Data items
————

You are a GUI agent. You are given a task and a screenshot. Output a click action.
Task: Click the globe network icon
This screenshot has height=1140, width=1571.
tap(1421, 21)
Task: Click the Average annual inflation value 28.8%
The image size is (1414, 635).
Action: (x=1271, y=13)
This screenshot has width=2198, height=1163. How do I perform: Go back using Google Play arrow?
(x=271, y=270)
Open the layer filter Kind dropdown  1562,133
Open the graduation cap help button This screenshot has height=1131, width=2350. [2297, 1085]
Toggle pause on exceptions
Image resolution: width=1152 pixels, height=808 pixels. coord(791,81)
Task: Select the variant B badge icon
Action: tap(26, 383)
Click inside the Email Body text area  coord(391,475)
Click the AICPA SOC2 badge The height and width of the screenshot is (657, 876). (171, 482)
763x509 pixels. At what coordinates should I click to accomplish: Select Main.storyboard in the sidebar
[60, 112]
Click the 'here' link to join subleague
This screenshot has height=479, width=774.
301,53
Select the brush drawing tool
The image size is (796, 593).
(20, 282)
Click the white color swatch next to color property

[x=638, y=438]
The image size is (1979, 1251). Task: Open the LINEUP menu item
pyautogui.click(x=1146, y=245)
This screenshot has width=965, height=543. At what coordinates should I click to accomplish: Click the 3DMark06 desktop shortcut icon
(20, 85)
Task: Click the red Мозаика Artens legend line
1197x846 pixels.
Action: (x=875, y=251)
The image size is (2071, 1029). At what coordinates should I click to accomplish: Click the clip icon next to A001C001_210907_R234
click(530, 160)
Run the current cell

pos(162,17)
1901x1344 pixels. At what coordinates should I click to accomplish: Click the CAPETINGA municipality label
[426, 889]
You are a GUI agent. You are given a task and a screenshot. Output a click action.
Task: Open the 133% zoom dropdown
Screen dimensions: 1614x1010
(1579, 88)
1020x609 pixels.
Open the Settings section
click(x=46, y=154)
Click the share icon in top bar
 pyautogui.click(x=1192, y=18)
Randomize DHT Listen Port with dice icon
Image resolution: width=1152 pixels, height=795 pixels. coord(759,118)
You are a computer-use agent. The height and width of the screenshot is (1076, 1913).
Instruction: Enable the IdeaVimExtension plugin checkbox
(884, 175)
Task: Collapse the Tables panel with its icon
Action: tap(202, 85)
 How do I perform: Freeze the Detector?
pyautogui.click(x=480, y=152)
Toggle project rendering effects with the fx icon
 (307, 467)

————

Assignment
Reprint exactly the lines above that start at the one with "Click inside the" and end at the one with "Select the brush drawing tool", keeping both and adding none.

Exercise solution
Click inside the Email Body text area  coord(391,475)
Click the AICPA SOC2 badge The height and width of the screenshot is (657, 876). (171, 482)
763x509 pixels. At what coordinates should I click to accomplish: Select Main.storyboard in the sidebar
[60, 112]
Click the 'here' link to join subleague
This screenshot has height=479, width=774.
301,53
Select the brush drawing tool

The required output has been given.